今年1月、トルコ軍はシリアに進撃し、北西部の町アフリンへの攻撃を開始した。この町は2012年以来、クルド人の組織PYDが支配している。PYDはトルコ政府がテロ組織と見なすPKK(クルド人労働者党)と関係が深い。このためエルドアン大統領は、アフリンからPYDを駆逐することを目指している。トルコ軍とクルド人武装勢力YPGの間では激しい戦闘が展開されたが、この戦いでドイツ人を悩ませた問題がある。

シリアのクルド自治領アフリンで戦闘を繰り広げるトルコ軍
シリアのクルド自治領アフリンで戦闘を繰り広げるトルコ軍

ドイツの戦車がクルド人攻撃に使われた

トルコのテレビ局は、最前線で撮影した映像を流した。黄土色と暗緑色の迷彩塗装を施された威圧的な戦車が、シリアとの国境へ向けて進撃していく。だがドイツの政治家たちは、この映像を見てギョッとした。これらの戦車が、ドイツ製のレオパルド2・A4型だった。ドイツで製造された戦車が、クルド人攻撃に使われているのだ。トルコはドイツと同じくNATO(北大西洋条約機構)に加盟。このためドイツは1990年代にレオパルド1型を400台、2009年にレオパルド2型を350台、トルコに輸出した。同盟国に武器を輸出することは、通常ならば問題はないとされている。

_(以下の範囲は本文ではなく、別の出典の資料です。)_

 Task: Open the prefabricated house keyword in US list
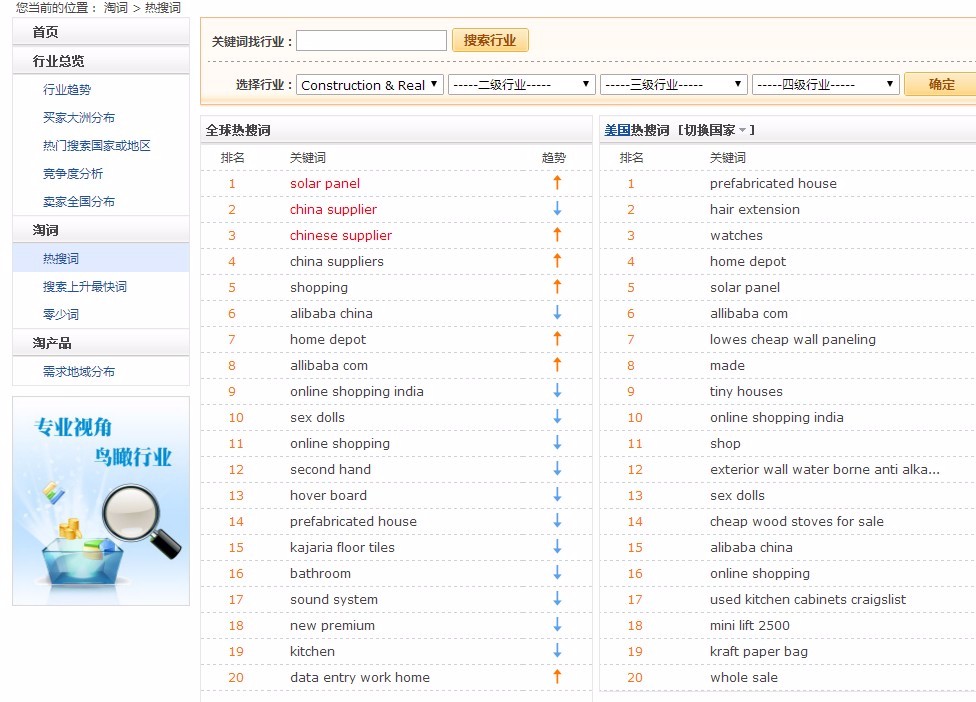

だがクルド人の武装組織は、テロ組織イスラム国(IS)とも戦ってきた。このためドイツや米国などは、クルド人の武装組織に武器を供給したり、軍事教練を施したりしてきた。つまりクルド人はドイツにとっては、ISとの戦いにおいては味方である。そのクルド人たちを、ドイツから輸出された戦車が殺傷する。これはドイツにとって大きなジレンマだ。

緑の党、トルコへの武器輸出停止を要求

緑の党で防衛問題を担当するアグネシュカ・ブルガー氏は、ドイツ政府に対してトルコへの武器輸出を直ちにやめるよう要求。同党のクラウディア・ロート氏も「エルドアン大統領は中東地域の情勢をさらに不安定化している。メルケル政権は、トルコへの武器輸出を即時停止するとともに、シリア難民に関するトルコとの合意も廃棄するべきだ」と語っている。

エルドアン大統領は、2016年のクーデター未遂事件以来、独裁的な性格を強めており、敵視してきたクルド人に対する弾圧を強化している。トルコ政府がドイツのジャーナリストや人権活動家を逮捕して長期間にわたり投獄するなど、両国の関係は悪化している。ドイツ政府はそのような国に大量の武器を輸出したことを、いま悔やんでいるに違いない。

ロシアに接近するトルコ

エルドアン大統領はEUやNATOに対して敵対的な姿勢を強めている。彼はEUを挑発するために、時折ロシアのプーチン大統領に接近するかのような態度を見せる。一方欧米との対決姿勢を強めるプーチン氏は、NATOの足並みを崩すために、トルコを自分の側に引き入れたいという思惑を持っている。たとえばロシアはシリア上空の制空権を握っているが、トルコ空軍の戦闘機がクルド人武装勢力を爆撃できるように、アフリン上空の飛行を許した。欧米諸国は「ロシアとトルコが接近しつつある兆候」と見て懸念を強めている。

ドイツは世界4位の武器輸出国

ストックホルム国際平和研究所(SIPRI)によると、2013年~2017年までの世界の武器輸出額のなかでドイツは5.8%を占め、世界で4番目に武器輸出額が多い。2016年のドイツの武器輸出額は、前年比で57%も増えて、28億1300万ユーロ(3657億円・1ユーロ=130円換算)。ドイツ市民の間に平和主義的な思想を持った人が多いことを考えると、ドイツが武器輸出大国であるという事実は、違和感を与える。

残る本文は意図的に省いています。